Barriers to Engagement with Gastrointestinal Health Management.

Autor: Kamp K; Department of Biobehavioral Nursing and Health Informatics, School of Nursing, University of Washington, Seattle, WA, 98195, USA., Gohres K; Geisel School of Medicine at Dartmouth College, Hanover, NH, 03755, USA., Tormey LK; Center for Digestive Health, Dartmouth-Hitchcock Medical Center, Medical Center Drive, Lebanon, NH, 03756, USA., Bardach SH; The Dartmouth Institute for Health Policy and Clinical Practice, Geisel School of Medicine, Dartmouth College, Lebanon, NH, 03756, USA., Szkodny LE; Department of Psychiatry, Dartmouth-Hitchcock Medical Center, Lebanon, NH, 03756, USA., Salwen-Deremer JK; Center for Digestive Health, Dartmouth-Hitchcock Medical Center, Medical Center Drive, Lebanon, NH, 03756, USA. jessica.k.salwen-deremer@hitchcock.org.; Department of Psychiatry, Dartmouth-Hitchcock Medical Center, Lebanon, NH, 03756, USA. jessica.k.salwen-deremer@hitchcock.org.
Jazyk: angličtina
Zdroj: Digestive diseases and sciences [Dig Dis Sci] 2024 Oct; Vol. 69 (10), pp. 3670-3680. Date of Electronic Publication: 2024 Aug 10.
DOI: 10.1007/s10620-024-08585-5
Abstrakt: Background: Although behavioral interventions have been effective in gastrointestinal (GI) conditions, barriers exist in implementing these interventions into clinical practice.
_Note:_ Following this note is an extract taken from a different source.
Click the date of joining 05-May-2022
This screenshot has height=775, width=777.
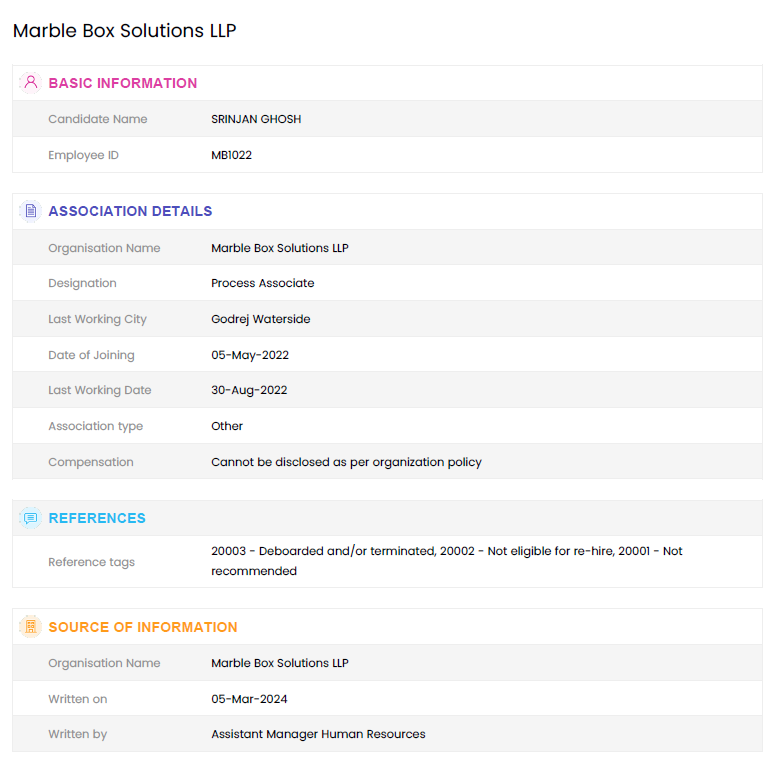250,355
The majority of previously published studies have focused on workforce limitations and have not considered individual and social determinants of health (SDoH) factors that can impact engagement in GI behavioral healthcare.
Aims: To characterize barriers to engagement in appointment attendance and health management, explore individual and SDoH factors impacting GI behavioral healthcare engagement, and identify barriers that occur more often for patients with SDoH-related vulnerability (low health literacy and/or financial insecurity).
Methods: A survey was distributed to adult patients who had been seen in Gastroenterology at the Dartmouth-Hitchcock Medical Center from June 2022 to December 2022.
Results: One hundred participants [mean age = 58 years, 57.1% women] completed the survey. SDoH vulnerability was present in 32.3% of the population. For the entire sample, 73% reported at least one barrier to accessing care and 75% reported at least one factor which impacted health management. Those with SDoH vulnerability reported significantly more barriers to attending appointments and to managing health. In addition, they were significantly more likely to endorse physical health problems, difficulty affording medical bills, pain, mobility issues, trauma experiences, significant stress, and difficulty with concentration.
Conclusions: Patients in a GI clinic reported multiple barriers to accessing care and participating in health management. Innovative, multi-level strategies are needed to address barriers to ensure that all patients are able to obtain quality GI behavioral health services.